There was a trail behind our houses, two and half miles long.  At some point, the Army had intended to build more family housing on it, but gave up when the base barely survived the budget cuts of the ’80s.  The trail twisted downhill through mostly pine woods, and in the rain it became a little river.  For years, the water had rutted the trail, and dug up stones, large and small.  Zack dubbed it, “The Ankle-Breaker.”  It was stupid to run on it, really.  He’d already hurt himself there once, jabbing a tooth right through his lip, and snapping his ankle.  If that wasn’t enough—dozens of black bears resided there, too, some 500 pounds, and riled by the nearby ordnance.


I don’t know whether the judge deliberately sent Killer to Equu-Liberty, considering the nature of his “crime,” or if it was just an odd correspondence.  He had run away from home in Canton, Ohio, when he was remarkably young.  Imagine the circumstances that would drive a boy thus.  He hoofed it to Red Hook, Brooklyn, with a very rough-and-tumble kid he’d met on the road—Red Hook before it was gentrified.  They squatted in an old loft office in a coffin warehouse, long-condemned.  Rough-and-Tumble crossed the river nightly to make them hot dog and Kool-Aid money the old-fashioned way.  Then one night he never came home, the casualty, perhaps, of too rough a tumble.

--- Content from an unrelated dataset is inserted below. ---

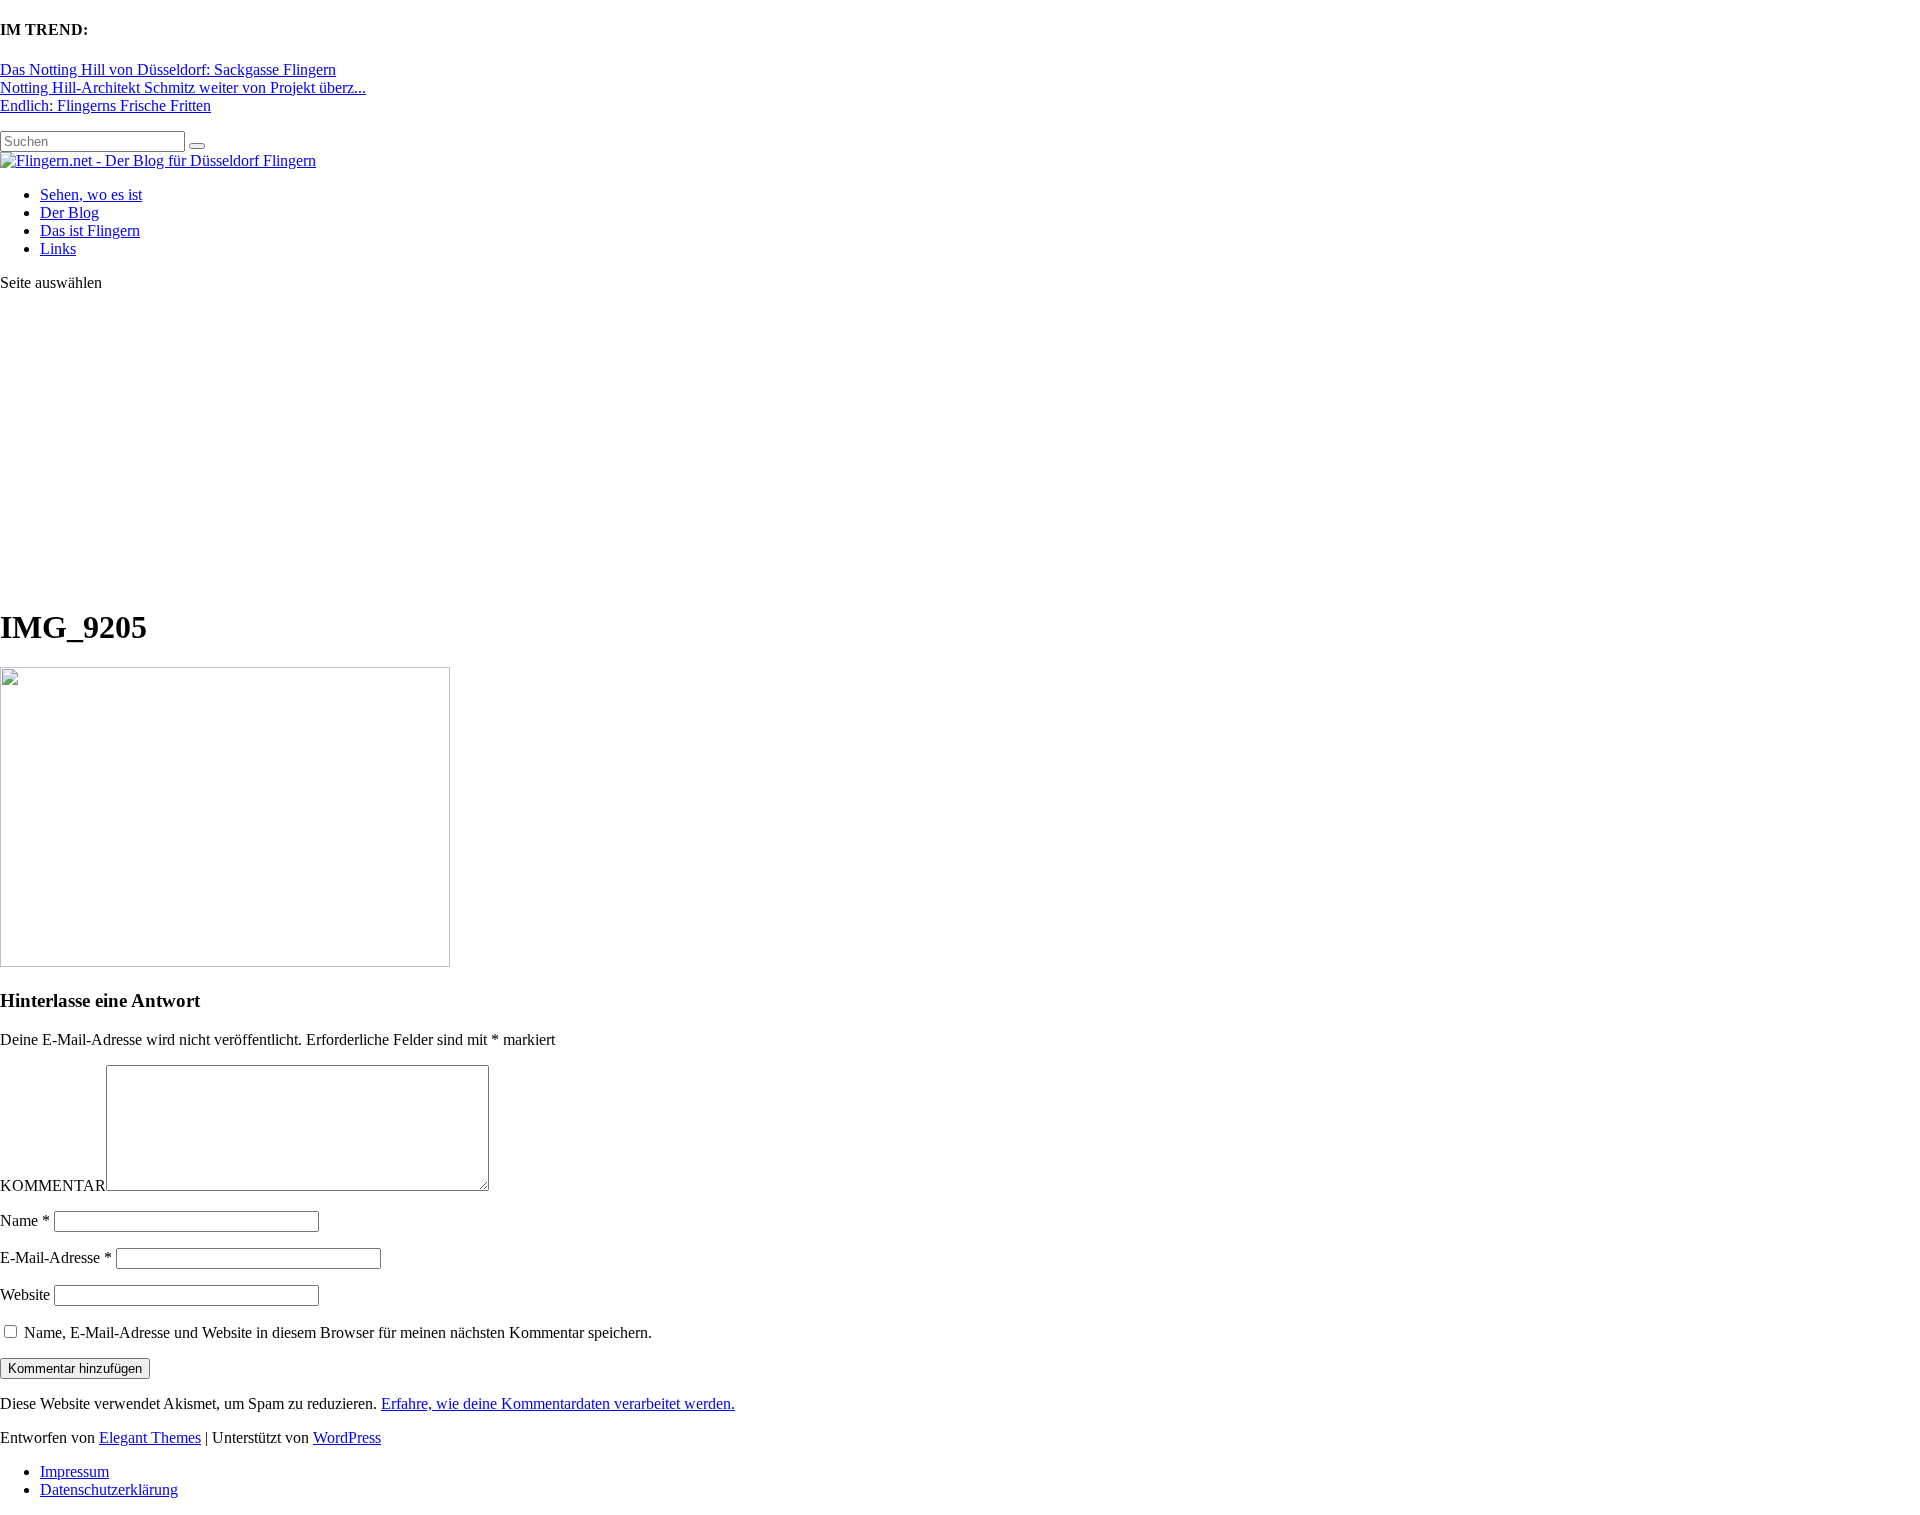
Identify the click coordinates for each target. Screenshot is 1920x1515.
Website (25, 1294)
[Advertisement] (960, 448)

Killer did not care for the warehouse once he was alone.  He could swear he heard growling, and he often felt a “presence” there in the dark.  After a week or so frozen, he mustered the courage to conduct some dawn recon.  It should be noted that at this point, our boy’s scrotum still hosted a twosome.  From a shared, rusty balcony / fire escape, Killer finally met and befriended a hermit who lived down the hall behind a door that was barred from the outside.  The hermit paid him to buy meat at the butcher, and deliver it weekly to the window, raw.  He soon learned the hermit kept a Bengal tiger in that squat.  Some 400 pounds, she was magnificent like a dragon.  Her eye was the size of an eight ball.  Her purring vibrated the Plexiglas window.  Slowly and carefully, the hermit introduced the boy and the big cat.  The recluse suffered numerous infirmities of the skin, joints, and eyes.  When one morning the hermit fell into a stuporous fit, Killer crawled in through the window and watched the tiger, unblinking, for an hour as she licked her paws and whiskers, before moving toward the man.  He stayed to take care of him and of Sheba.  He stayed several months, feeding liquor and limes to the hermit, and hamburger meat and chops (all pilfered) to his companion.

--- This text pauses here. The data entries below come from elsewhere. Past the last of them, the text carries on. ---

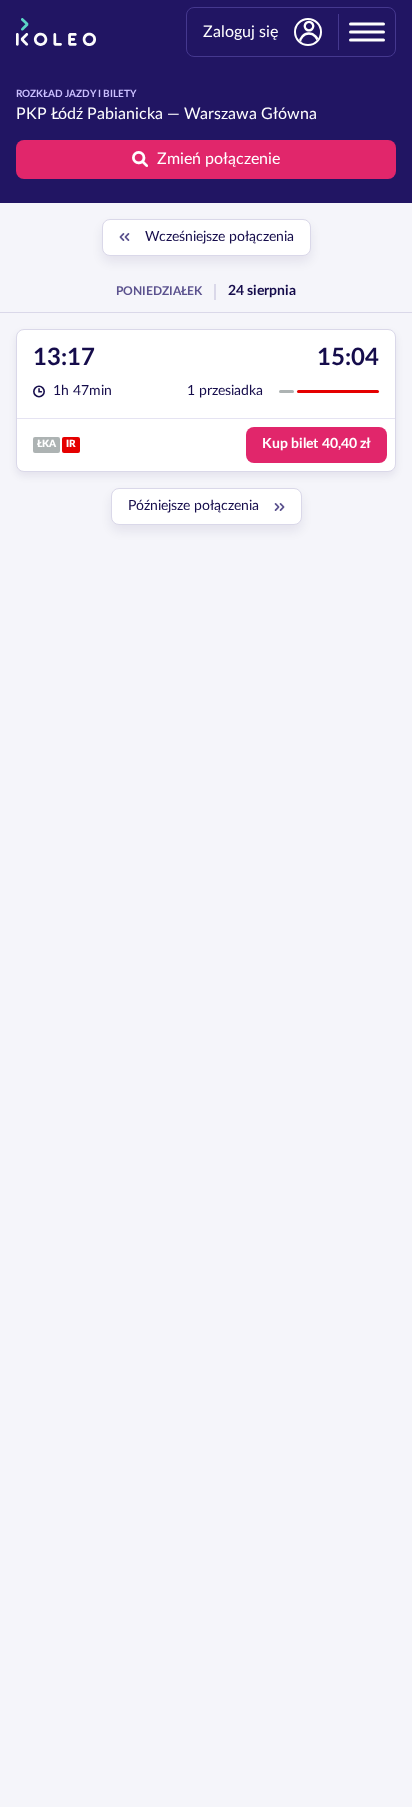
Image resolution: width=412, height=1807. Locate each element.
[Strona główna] (56, 32)
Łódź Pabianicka (107, 114)
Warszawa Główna (250, 114)
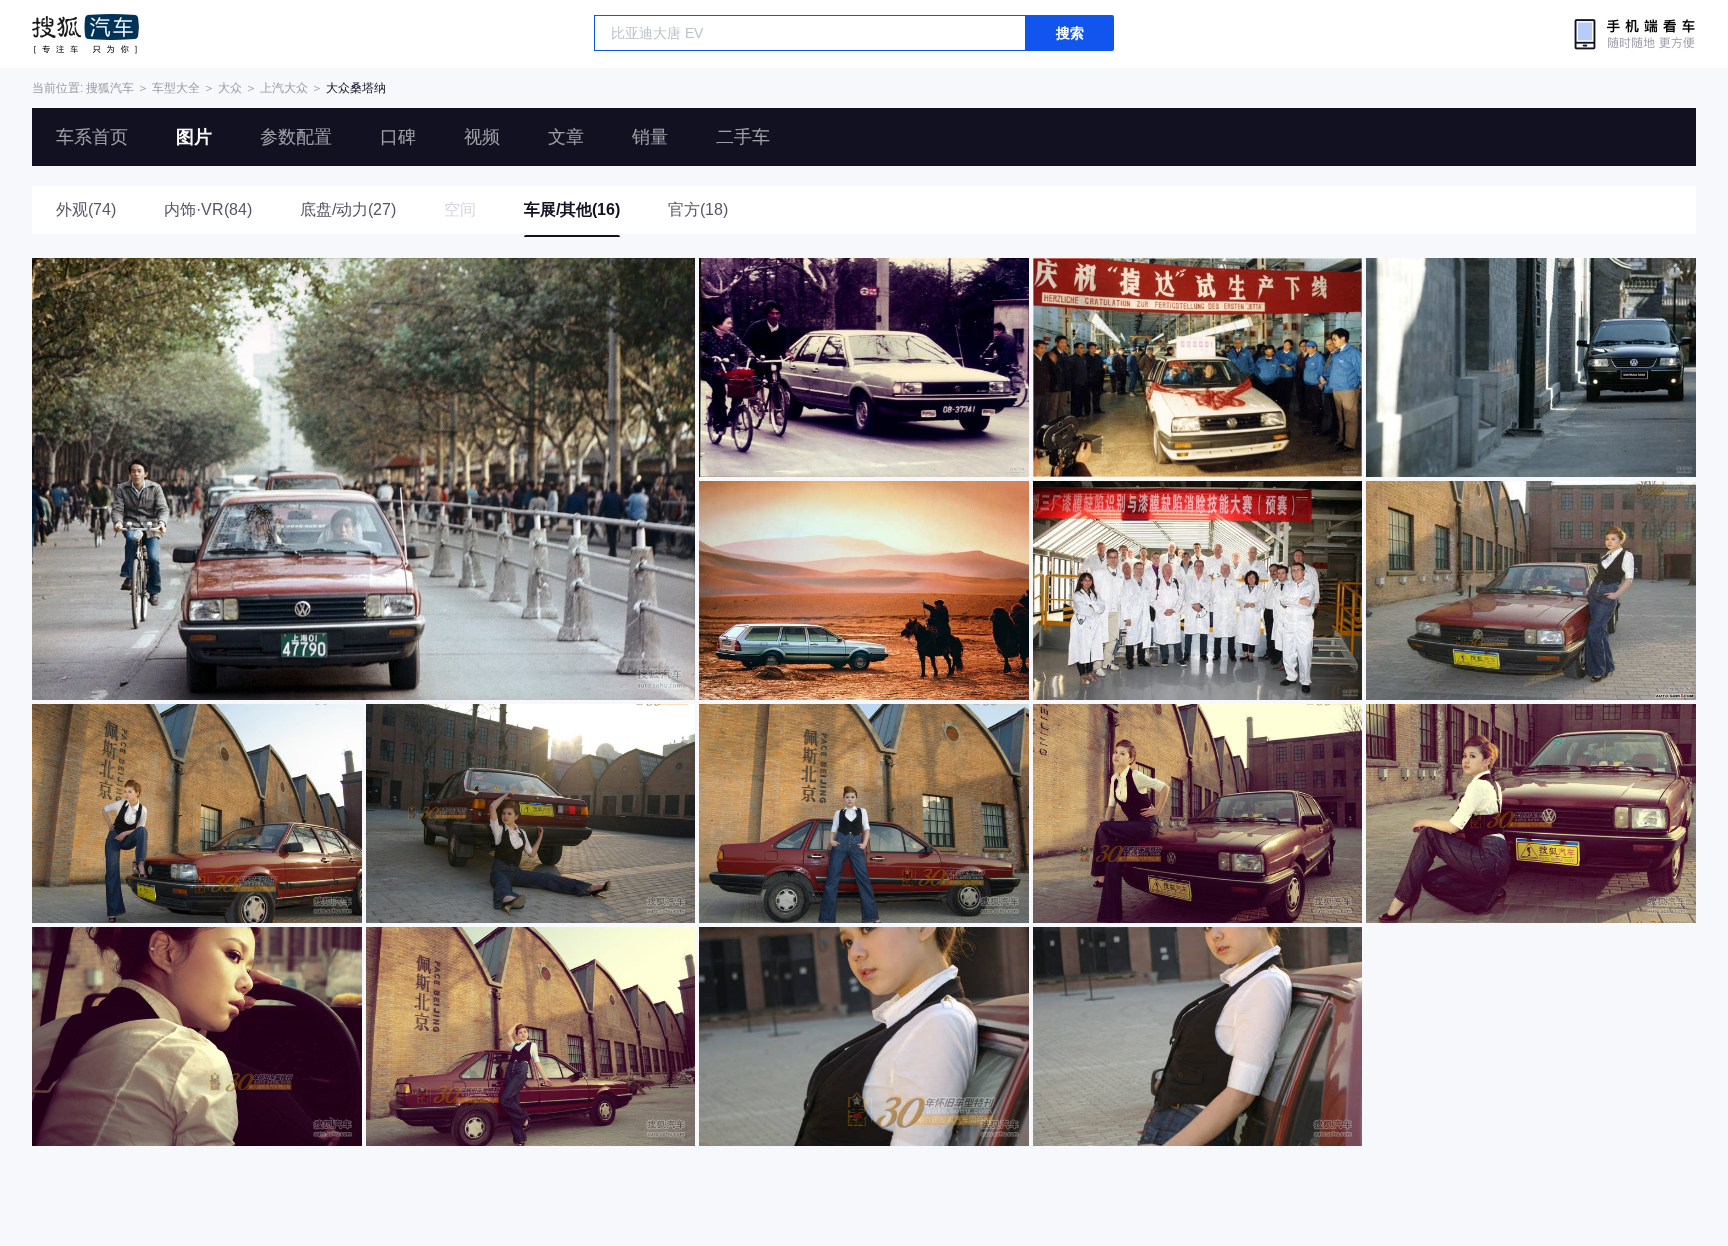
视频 (482, 137)
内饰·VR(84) (208, 209)
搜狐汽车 (85, 34)
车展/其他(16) (572, 209)
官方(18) (698, 209)
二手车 (743, 137)
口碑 (398, 137)
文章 (566, 137)
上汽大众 (284, 88)
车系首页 (92, 137)
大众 (230, 88)
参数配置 (296, 137)
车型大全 (176, 88)
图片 (194, 137)
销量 (650, 137)
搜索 (1070, 33)
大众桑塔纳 (356, 88)
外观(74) (86, 209)
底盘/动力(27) (348, 209)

Then the hermit died.  He had to stuff the scabrous loner into one of the old coffins that had been leaning against a wall in the office, presumably some sample, push it down the stairs, and drag it in the dark on a metal skate he found in the warehouse, seemingly designed for that purpose, to an abandoned cannery nearby.  This feat devoured four hours and three of his toenails.  He pushed the coffin down an elevator shaft to the basement, where it splintered into bits.  He offered a three-second prayer.  Sheba licked his bloody foot, and he nursed it next to a newspaper fire.  He couldn’t leave her.  For a year, he and the tiger slept entwined in their lair, sometimes stalking through the former suite of offices in the casket sales department, sometimes venturing down the metal stairs.  The caskets had been stored in rows and rows of wooden shelves, six high, and she liked to leap up and crawl through an empty hole, hanging her paws out the other side, and sleeping.  Or prowling down the aisles for reckless rats.  Killer seldom left the warehouse.  They chuffed to each other to fall asleep.  They loved each other deeply.  When he needed money to feed her and himself, he washed in the river, and ferried to the City to do what he had to do.


On the Ankle-Breaker one Sunday, I told Zack that I loved him.  We were 15, and I had loved him for five long, throbbing, agonizing years.  I said, “You know how you talk about Allison Binger?  The way you feel about her when you think of her, you know …” and he said, “Yeah …?”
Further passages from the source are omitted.